What to work on>
Output exactly the lines that run from the top of the entries to the line holding "Click presence status", including both of those lines.

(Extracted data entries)
****************

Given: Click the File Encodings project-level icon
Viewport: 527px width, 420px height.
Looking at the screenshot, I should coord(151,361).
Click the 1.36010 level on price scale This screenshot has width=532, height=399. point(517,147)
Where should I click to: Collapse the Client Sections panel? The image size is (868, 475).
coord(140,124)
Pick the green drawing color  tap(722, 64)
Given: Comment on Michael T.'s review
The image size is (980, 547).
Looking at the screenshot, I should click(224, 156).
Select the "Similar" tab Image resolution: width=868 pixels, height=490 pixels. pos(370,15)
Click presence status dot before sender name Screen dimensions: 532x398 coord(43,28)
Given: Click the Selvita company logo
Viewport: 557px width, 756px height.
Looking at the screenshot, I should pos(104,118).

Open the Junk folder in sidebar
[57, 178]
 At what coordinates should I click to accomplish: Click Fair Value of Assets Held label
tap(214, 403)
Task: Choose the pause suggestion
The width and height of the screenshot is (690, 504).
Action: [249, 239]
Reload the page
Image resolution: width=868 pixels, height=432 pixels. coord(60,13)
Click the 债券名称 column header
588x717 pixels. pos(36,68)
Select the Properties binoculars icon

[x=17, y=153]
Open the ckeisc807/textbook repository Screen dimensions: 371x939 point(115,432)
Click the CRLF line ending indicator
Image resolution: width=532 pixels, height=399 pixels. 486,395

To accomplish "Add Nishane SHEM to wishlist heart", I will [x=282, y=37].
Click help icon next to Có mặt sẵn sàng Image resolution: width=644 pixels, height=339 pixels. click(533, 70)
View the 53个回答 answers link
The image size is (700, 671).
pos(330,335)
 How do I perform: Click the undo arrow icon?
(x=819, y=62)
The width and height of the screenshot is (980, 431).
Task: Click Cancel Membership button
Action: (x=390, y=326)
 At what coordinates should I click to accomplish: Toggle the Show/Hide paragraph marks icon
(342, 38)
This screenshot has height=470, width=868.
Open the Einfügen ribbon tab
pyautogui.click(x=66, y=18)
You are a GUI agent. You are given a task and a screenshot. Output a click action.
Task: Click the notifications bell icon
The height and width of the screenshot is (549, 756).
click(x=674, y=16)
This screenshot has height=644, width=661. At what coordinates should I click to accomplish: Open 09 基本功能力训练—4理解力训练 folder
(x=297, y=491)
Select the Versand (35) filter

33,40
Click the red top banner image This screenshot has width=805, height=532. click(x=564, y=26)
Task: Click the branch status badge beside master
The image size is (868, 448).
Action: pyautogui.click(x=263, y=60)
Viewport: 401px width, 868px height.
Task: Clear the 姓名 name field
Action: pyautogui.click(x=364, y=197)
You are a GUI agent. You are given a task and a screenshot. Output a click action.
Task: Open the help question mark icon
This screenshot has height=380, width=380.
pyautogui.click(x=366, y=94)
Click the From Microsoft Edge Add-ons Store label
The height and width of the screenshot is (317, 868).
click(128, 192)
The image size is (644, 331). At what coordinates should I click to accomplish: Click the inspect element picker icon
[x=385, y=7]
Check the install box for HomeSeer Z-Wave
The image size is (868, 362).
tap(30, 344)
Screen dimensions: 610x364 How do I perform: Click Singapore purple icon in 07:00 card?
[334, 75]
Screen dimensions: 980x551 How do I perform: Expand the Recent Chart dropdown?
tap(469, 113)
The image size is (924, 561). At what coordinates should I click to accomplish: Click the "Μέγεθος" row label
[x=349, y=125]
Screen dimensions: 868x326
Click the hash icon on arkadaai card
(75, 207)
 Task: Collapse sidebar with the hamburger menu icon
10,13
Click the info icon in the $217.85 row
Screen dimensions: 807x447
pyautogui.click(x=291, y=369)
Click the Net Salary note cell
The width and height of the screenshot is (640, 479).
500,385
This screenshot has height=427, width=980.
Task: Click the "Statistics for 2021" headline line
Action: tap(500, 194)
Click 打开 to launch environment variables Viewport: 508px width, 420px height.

****************

Expected answer>
Given: Click the File Encodings project-level icon
Viewport: 527px width, 420px height.
Looking at the screenshot, I should coord(151,361).
Click the 1.36010 level on price scale This screenshot has width=532, height=399. point(517,147)
Where should I click to: Collapse the Client Sections panel? The image size is (868, 475).
coord(140,124)
Pick the green drawing color  tap(722, 64)
Given: Comment on Michael T.'s review
The image size is (980, 547).
Looking at the screenshot, I should click(224, 156).
Select the "Similar" tab Image resolution: width=868 pixels, height=490 pixels. pos(370,15)
Click presence status dot before sender name Screen dimensions: 532x398 coord(43,28)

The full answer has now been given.